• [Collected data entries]
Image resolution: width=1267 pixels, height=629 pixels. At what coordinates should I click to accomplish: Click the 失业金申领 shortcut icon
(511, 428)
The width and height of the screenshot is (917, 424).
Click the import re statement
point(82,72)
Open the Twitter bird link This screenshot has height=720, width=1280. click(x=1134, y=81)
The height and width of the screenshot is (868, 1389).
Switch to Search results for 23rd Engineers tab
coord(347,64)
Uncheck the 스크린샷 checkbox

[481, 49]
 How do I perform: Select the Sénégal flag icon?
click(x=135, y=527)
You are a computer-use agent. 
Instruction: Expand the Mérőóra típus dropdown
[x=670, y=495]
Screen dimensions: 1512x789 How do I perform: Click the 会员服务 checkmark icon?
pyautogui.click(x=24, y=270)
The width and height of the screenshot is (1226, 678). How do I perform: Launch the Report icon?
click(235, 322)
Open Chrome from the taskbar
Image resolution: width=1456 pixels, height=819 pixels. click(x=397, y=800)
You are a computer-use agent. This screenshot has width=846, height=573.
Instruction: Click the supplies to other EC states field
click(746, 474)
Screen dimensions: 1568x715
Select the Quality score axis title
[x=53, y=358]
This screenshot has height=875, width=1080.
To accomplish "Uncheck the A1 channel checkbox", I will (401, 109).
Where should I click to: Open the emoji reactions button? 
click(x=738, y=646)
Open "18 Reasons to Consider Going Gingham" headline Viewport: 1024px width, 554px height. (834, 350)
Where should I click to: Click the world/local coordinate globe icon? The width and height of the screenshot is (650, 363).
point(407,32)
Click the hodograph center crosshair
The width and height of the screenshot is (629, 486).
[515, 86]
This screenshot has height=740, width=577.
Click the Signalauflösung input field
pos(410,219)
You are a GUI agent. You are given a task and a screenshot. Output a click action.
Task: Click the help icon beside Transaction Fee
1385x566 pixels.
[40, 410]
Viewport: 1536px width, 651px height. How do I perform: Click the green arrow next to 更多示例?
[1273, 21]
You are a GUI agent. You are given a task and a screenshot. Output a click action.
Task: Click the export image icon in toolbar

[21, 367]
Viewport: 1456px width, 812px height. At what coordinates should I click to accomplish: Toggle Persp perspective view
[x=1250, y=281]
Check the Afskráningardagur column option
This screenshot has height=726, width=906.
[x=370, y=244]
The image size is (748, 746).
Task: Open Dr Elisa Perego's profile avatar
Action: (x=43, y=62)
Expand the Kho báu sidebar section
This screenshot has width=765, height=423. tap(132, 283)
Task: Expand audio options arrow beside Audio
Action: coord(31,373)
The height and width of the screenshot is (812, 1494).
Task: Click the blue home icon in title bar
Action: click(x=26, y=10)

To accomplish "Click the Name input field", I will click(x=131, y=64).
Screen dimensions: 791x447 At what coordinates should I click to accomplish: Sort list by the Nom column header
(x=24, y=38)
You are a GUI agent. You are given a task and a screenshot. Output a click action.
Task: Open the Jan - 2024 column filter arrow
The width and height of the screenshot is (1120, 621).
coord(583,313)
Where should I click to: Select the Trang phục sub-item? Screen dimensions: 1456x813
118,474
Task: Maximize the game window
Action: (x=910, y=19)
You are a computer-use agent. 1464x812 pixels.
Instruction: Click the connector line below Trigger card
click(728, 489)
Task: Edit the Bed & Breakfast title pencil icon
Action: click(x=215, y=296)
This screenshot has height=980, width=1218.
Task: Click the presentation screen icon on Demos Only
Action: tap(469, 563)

• [WHAT YOU SHOULD DO] Update the records above so that "computer-use agent" is replaced by "desktop automation agent" throughout, with all other text kept the same.

• [ANSWER TO THE TASK]
Image resolution: width=1267 pixels, height=629 pixels. At what coordinates should I click to accomplish: Click the 失业金申领 shortcut icon
(511, 428)
The width and height of the screenshot is (917, 424).
Click the import re statement
point(82,72)
Open the Twitter bird link This screenshot has height=720, width=1280. click(x=1134, y=81)
The height and width of the screenshot is (868, 1389).
Switch to Search results for 23rd Engineers tab
coord(347,64)
Uncheck the 스크린샷 checkbox

[481, 49]
 How do I perform: Select the Sénégal flag icon?
click(x=135, y=527)
You are a desktop automation agent. 
Instruction: Expand the Mérőóra típus dropdown
[x=670, y=495]
Screen dimensions: 1512x789 How do I perform: Click the 会员服务 checkmark icon?
pyautogui.click(x=24, y=270)
The width and height of the screenshot is (1226, 678). How do I perform: Launch the Report icon?
click(235, 322)
Open Chrome from the taskbar
Image resolution: width=1456 pixels, height=819 pixels. click(x=397, y=800)
You are a desktop automation agent. This screenshot has width=846, height=573.
Instruction: Click the supplies to other EC states field
click(746, 474)
Screen dimensions: 1568x715
Select the Quality score axis title
[x=53, y=358]
This screenshot has height=875, width=1080.
To accomplish "Uncheck the A1 channel checkbox", I will (401, 109).
Where should I click to: Open the emoji reactions button? 
click(x=738, y=646)
Open "18 Reasons to Consider Going Gingham" headline Viewport: 1024px width, 554px height. (834, 350)
Where should I click to: Click the world/local coordinate globe icon? The width and height of the screenshot is (650, 363).
point(407,32)
Click the hodograph center crosshair
The width and height of the screenshot is (629, 486).
[515, 86]
This screenshot has height=740, width=577.
Click the Signalauflösung input field
pos(410,219)
You are a GUI agent. You are given a task and a screenshot. Output a click action.
Task: Click the help icon beside Transaction Fee
1385x566 pixels.
[40, 410]
Viewport: 1536px width, 651px height. How do I perform: Click the green arrow next to 更多示例?
[1273, 21]
You are a GUI agent. You are given a task and a screenshot. Output a click action.
Task: Click the export image icon in toolbar

[21, 367]
Viewport: 1456px width, 812px height. At what coordinates should I click to accomplish: Toggle Persp perspective view
[x=1250, y=281]
Check the Afskráningardagur column option
This screenshot has height=726, width=906.
[x=370, y=244]
The image size is (748, 746).
Task: Open Dr Elisa Perego's profile avatar
Action: (x=43, y=62)
Expand the Kho báu sidebar section
This screenshot has width=765, height=423. tap(132, 283)
Task: Expand audio options arrow beside Audio
Action: coord(31,373)
The height and width of the screenshot is (812, 1494).
Task: Click the blue home icon in title bar
Action: click(x=26, y=10)

To accomplish "Click the Name input field", I will click(x=131, y=64).
Screen dimensions: 791x447 At what coordinates should I click to accomplish: Sort list by the Nom column header
(x=24, y=38)
You are a GUI agent. You are given a task and a screenshot. Output a click action.
Task: Open the Jan - 2024 column filter arrow
The width and height of the screenshot is (1120, 621).
coord(583,313)
Where should I click to: Select the Trang phục sub-item? Screen dimensions: 1456x813
118,474
Task: Maximize the game window
Action: (x=910, y=19)
You are a desktop automation agent. 1464x812 pixels.
Instruction: Click the connector line below Trigger card
click(728, 489)
Task: Edit the Bed & Breakfast title pencil icon
Action: click(x=215, y=296)
This screenshot has height=980, width=1218.
Task: Click the presentation screen icon on Demos Only
Action: tap(469, 563)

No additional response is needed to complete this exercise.